### Source records
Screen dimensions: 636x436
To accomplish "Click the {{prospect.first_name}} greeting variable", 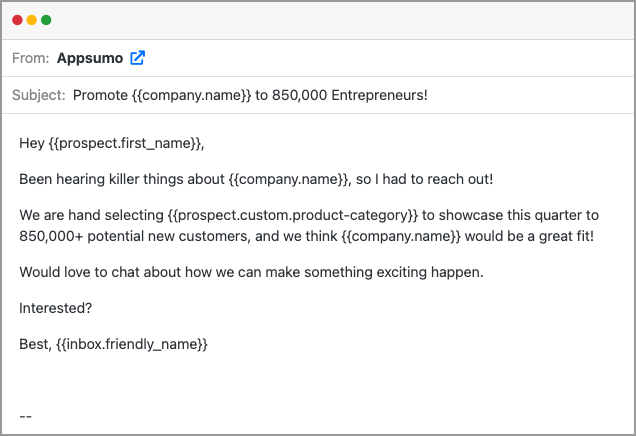I will pos(125,143).
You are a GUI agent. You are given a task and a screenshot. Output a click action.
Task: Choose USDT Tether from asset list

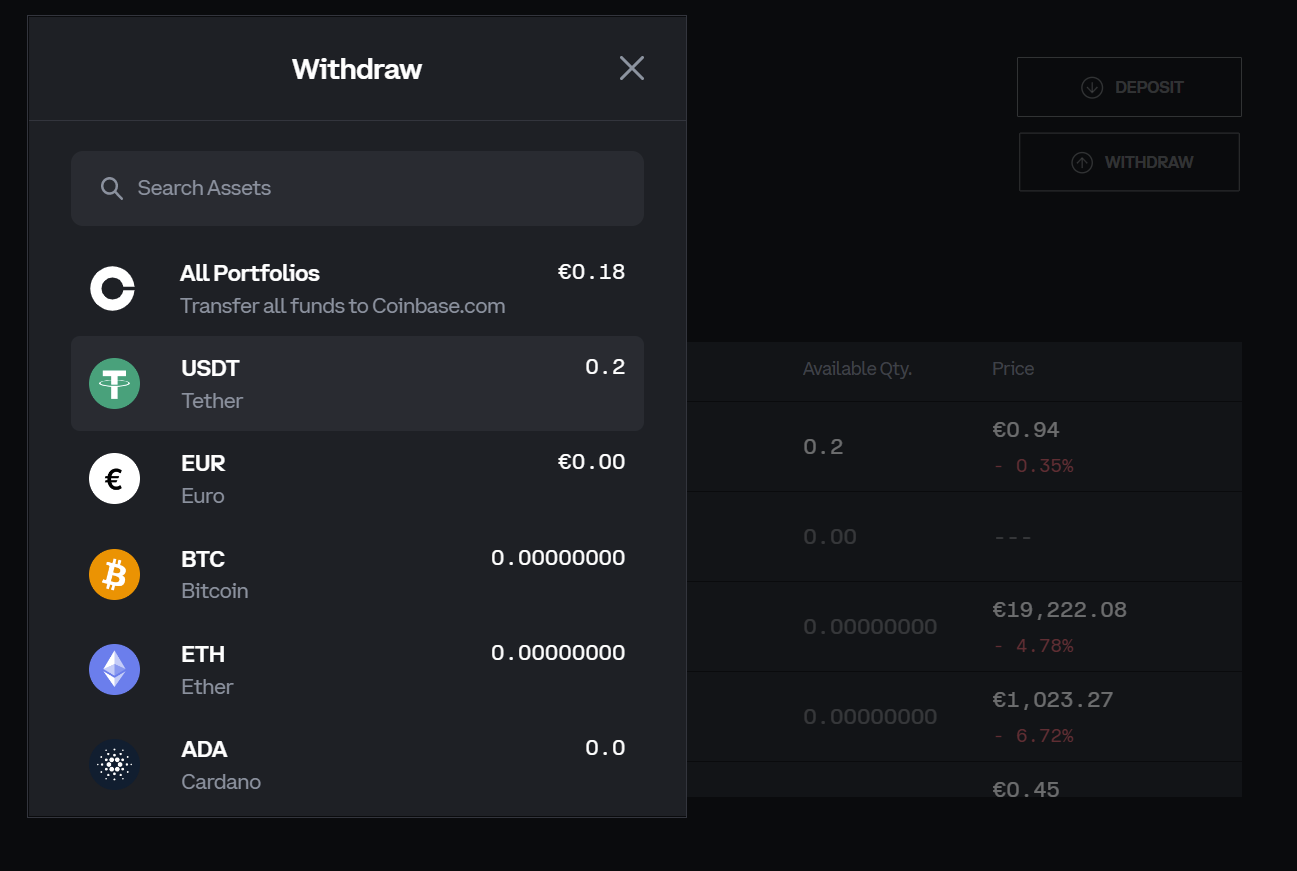357,384
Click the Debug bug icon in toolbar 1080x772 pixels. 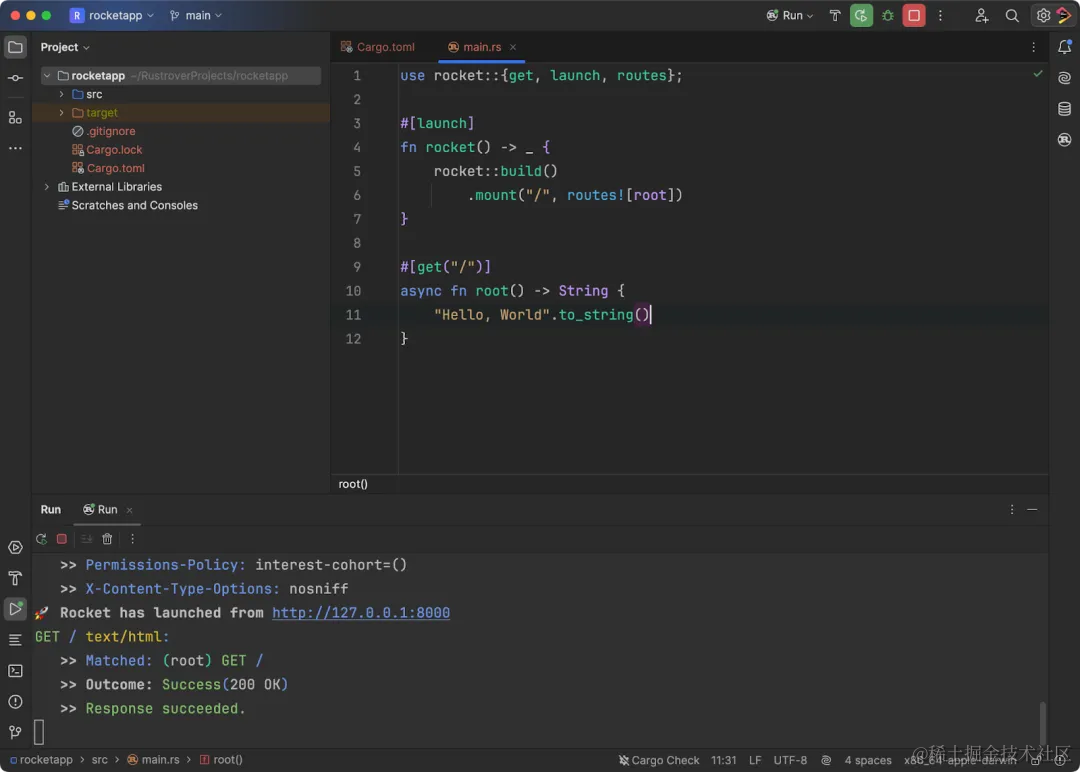[887, 16]
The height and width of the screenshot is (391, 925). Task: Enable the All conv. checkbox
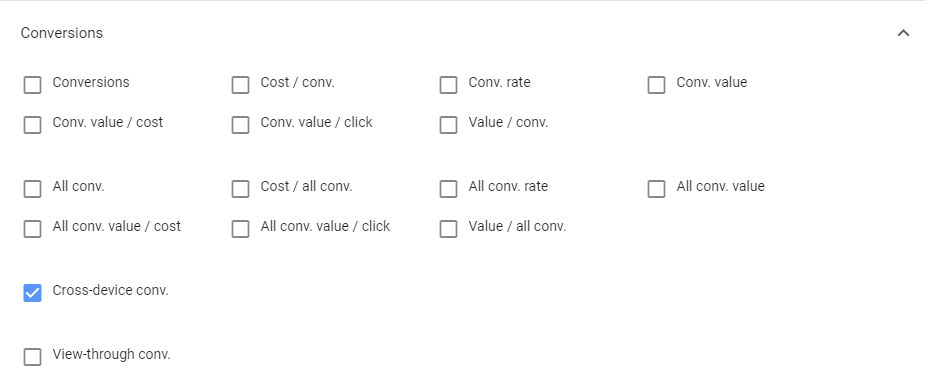[32, 189]
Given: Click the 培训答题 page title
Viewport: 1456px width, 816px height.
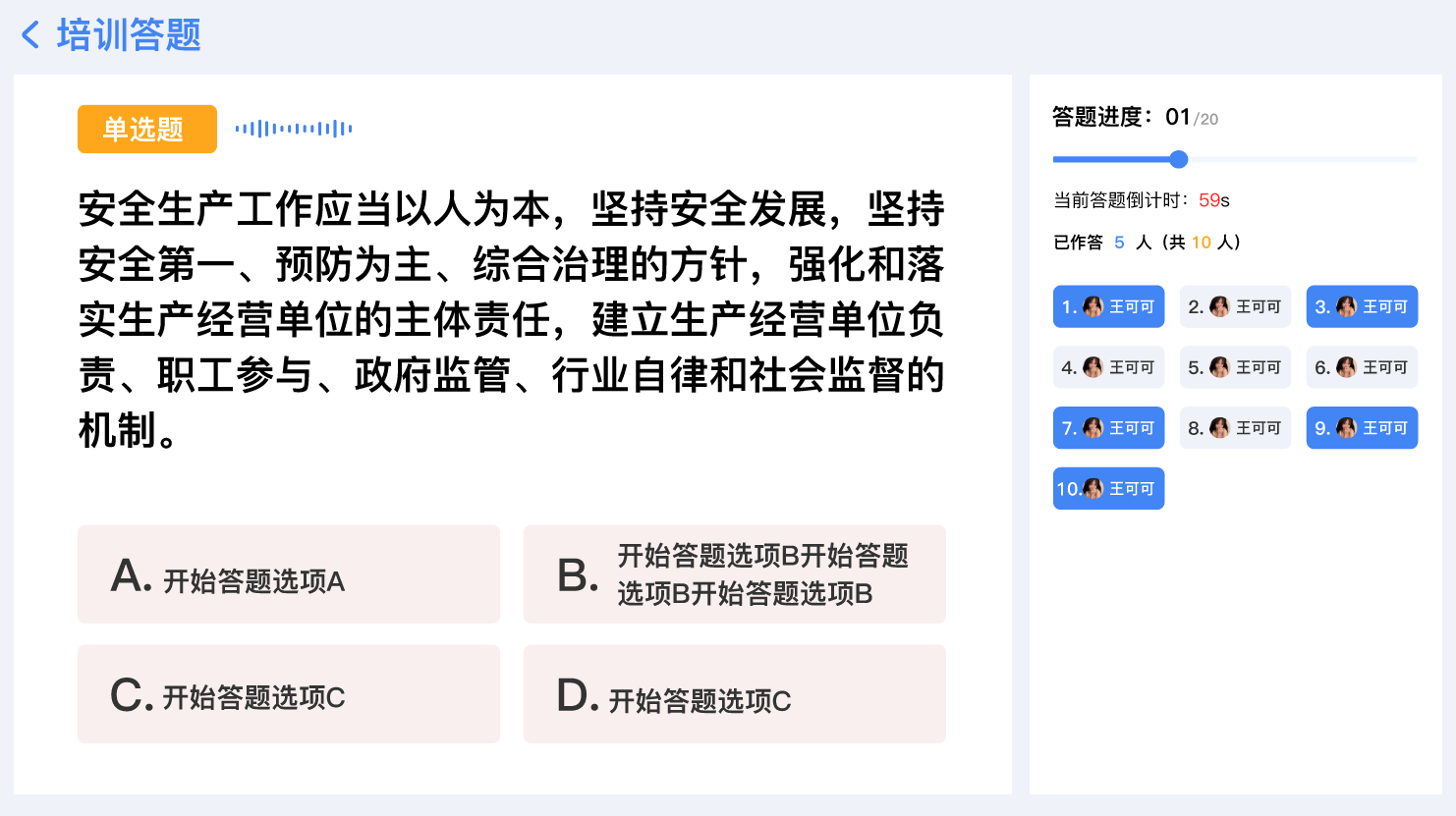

### What you are asked to do
Set down exactly the lines of the entries above from the one holding "The height and" through the last one, including both, with the pictures left out.

### Result
The height and width of the screenshot is (391, 925). Task: Enable the All conv. checkbox
[32, 189]
Given: Click the 培训答题 page title
Viewport: 1456px width, 816px height.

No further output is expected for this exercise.